La Iglesia, a través de sus parroquias, sus templos, sus diversas comunidades, algunos medios masivos de comunicación, tanto propios como ajenos, hace un esfuerzo por dar a conocer y ayudar a comprender el sentido y la importancia de este tiempo

Por: EL INFORMADOR

     Estamos iniciando hoy en la Iglesia, un nuevo año litúrgico, y con él, el tiempo denominado de Adviento, un tiempo que todo aquel que cree, sigue y obedece a Jesucristo, el Señor, debería distinguir muy bien en cuanto su significado, su vivencia y su trascendencia.
     La Iglesia, a través de sus parroquias, sus templos, sus diversas comunidades, algunos medios masivos de comunicación, tanto propios como ajenos, hace un esfuerzo por dar a conocer y ayudar a comprender el sentido y la importancia de este tiempo. Sin embargo, por más y muy importantes y valiosos que estos sean, nunca será suficiente la difusión y la explicación correspondiente, que nos lleve a vivir con autenticidad la Navidad, si en nuestros propios ambientes no lo damos a conocer y, sobre todo, no damos testimonio de su vivencia con congruencia.
     Nosotros queremos poner un granito de arena en esa labor, y para el efecto vamos a hacer una breve relación que manifieste la contraposición que hacen el mundo y sus agentes, a los valores del Adviento cristiano, ejercicio que le podríamos denominar El “adviento” del mundo vs. el Adviento cristiano, o se podría explicitar: Cómo se prepara el mundo para la Navidad, a diferencia de cómo debería prepararse una sociedad que se dice ser cristiana.
     En primer lugar, y estando de acuerdo en que el Adviento es para prepararse a la llegada de la Navidad, veamos lo esencial y preguntémonos qué significa la Navidad. Y no es otra cosa que la conmemoración y la actualización del misterio más grande de la humanidad, que es la encarnación y el nacimiento de el niño Jesús, quien es Dios hecho hombre, enviado por el Padre para salvar al mundo de su condenación eterna.
     Y resulta que el “adviento” del mundo nos habla de un gran mercantilismo, y así aunque exista crisis económica y financiera mundial, muchos --aunque sean artículos menos costosos que en otras ocasiones-- harán el gasto para regalar algo a familiares, amigos, compañeros, etc., no importando, incluso, si  resultan útiles o del gusto de los beneficiarios. De hecho, es sabido que en estos días muchos han dejado de realizar compras, aun de cosas necesarias, con el fin de “ahorrar para los regalos navideños”.

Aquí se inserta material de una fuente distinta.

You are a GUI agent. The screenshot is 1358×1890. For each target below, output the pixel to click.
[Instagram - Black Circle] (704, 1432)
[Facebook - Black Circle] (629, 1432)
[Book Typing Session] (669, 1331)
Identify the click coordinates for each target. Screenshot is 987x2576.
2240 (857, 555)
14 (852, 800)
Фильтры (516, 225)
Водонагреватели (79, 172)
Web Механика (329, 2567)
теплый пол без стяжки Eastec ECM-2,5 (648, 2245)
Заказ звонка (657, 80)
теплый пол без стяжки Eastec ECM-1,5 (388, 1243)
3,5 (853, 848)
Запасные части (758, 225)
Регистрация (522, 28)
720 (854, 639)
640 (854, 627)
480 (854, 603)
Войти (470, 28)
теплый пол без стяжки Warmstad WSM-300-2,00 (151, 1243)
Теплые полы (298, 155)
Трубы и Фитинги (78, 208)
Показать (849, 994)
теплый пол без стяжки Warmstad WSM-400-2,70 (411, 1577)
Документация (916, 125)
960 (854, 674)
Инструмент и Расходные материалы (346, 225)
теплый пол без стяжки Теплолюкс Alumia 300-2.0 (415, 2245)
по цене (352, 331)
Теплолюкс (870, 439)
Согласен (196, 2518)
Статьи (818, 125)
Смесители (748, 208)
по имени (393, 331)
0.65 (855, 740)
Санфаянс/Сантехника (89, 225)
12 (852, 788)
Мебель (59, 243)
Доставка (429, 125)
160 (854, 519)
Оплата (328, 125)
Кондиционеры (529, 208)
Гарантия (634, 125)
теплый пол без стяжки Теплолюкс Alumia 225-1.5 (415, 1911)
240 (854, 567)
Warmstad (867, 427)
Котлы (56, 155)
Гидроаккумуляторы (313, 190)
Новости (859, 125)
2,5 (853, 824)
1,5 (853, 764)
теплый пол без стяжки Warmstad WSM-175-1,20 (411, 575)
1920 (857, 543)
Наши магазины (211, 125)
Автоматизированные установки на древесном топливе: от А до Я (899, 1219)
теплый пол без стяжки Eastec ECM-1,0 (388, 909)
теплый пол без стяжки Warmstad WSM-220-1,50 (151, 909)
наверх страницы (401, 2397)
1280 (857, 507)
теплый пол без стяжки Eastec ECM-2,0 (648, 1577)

     El “adviento” del mundo también nos impulsa a un consumismo, es decir gastar por gastar, y para ello bombardea las conciencias de las personas, a través de anuncios manipuladores por su mensaje; la tecnología usada, muchas veces usando mañas subliminales, y la frecuencia masiva en que se transmiten, etc.; de tal forma que un gran porcentaje de compras son hechas sin reflexionar, obedeciendo solamente al impulso.
     El “adviento” mundano incita, así mismo, a las personas a toda clase de abusos y desórdenes en su vida personal, familiar y social, influyendo para hacerles creer que mientras más se coma, más se beba --especialmente bebidas alcohólicas-- y, como consecuencia, más se desaten las pasiones humanas, se vive y se disfruta más la Navidad.
     En contraposición, el auténtico Adviento, el que celebramos o deberíamos de celebrar los cristianos, significa un tiempo de preparación en todas las dimensiones, pero de manera especial la espiritual, ya que esperamos a un Dios, no que ya vino y se fue, sino que viene constantemente a nuestra vida.
     Por ello nuestra actitud en esta espera debe ser, entonces: estar firmes, no dejarse llevar por las falsas ideologías y los errores del tiempo, no sucumbir a la tentación del paraíso en la tierra, no perder nunca de vista la patria definitiva, los ojos fijos en la eternidad.
     Un ingrediente de la firmeza deberá ser la vigilancia, según nos lo recomienda el Señor en el Evangelio de hoy. Vigilar para que no pase inadvertido el momento de Dios. Vigilancia que debe unirse con la sobriedad: ser sobrio es no abusar de las cosas de este mundo, no echar raíces demasiado profundas en esta tierra, porque este mundo es finito (es decir, tiene fin).